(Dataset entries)

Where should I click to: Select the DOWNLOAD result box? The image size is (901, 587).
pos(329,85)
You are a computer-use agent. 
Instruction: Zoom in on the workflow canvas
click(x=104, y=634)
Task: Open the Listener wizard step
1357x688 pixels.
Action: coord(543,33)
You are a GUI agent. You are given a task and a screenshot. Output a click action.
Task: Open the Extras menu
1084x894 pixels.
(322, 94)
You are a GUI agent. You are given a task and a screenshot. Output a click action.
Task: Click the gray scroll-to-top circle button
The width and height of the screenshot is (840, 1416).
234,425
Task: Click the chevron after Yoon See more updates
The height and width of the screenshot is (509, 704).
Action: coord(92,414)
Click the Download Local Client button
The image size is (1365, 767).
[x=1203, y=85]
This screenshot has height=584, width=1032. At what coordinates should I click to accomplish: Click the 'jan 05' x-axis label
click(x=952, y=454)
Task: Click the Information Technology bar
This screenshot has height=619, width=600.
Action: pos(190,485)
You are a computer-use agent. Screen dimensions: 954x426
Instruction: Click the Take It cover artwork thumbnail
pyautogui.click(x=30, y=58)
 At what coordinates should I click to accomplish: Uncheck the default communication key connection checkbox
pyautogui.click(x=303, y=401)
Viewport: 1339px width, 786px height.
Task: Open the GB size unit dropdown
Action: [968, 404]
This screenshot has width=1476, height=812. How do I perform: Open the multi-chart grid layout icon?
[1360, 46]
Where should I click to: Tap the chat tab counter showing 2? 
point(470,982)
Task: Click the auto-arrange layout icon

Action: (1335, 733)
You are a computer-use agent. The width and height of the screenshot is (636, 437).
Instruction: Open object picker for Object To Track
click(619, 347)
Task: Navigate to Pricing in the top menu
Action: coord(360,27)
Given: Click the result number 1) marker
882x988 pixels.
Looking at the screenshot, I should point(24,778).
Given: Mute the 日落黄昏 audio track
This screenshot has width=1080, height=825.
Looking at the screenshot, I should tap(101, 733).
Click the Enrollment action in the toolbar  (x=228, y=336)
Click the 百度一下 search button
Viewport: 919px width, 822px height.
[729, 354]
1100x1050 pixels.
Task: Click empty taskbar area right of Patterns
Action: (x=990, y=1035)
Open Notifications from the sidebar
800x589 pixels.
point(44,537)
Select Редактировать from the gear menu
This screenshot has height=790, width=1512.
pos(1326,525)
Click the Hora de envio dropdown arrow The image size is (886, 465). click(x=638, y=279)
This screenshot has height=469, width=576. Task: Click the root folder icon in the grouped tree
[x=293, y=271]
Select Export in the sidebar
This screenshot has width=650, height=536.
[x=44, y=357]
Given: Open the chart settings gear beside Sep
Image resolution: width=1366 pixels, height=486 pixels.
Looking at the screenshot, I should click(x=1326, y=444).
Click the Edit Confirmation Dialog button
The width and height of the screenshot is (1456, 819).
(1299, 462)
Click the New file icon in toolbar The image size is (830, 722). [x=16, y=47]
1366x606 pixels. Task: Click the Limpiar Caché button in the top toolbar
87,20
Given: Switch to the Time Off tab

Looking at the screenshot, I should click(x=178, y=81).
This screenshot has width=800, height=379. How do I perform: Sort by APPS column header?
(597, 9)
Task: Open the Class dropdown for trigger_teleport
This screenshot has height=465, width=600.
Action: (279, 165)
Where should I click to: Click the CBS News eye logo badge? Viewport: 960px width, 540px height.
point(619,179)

*ABOUT THIS EXERCISE*.
For the data above, state only how many lines include the word "computer".

*WRITTEN SOLUTION*.
3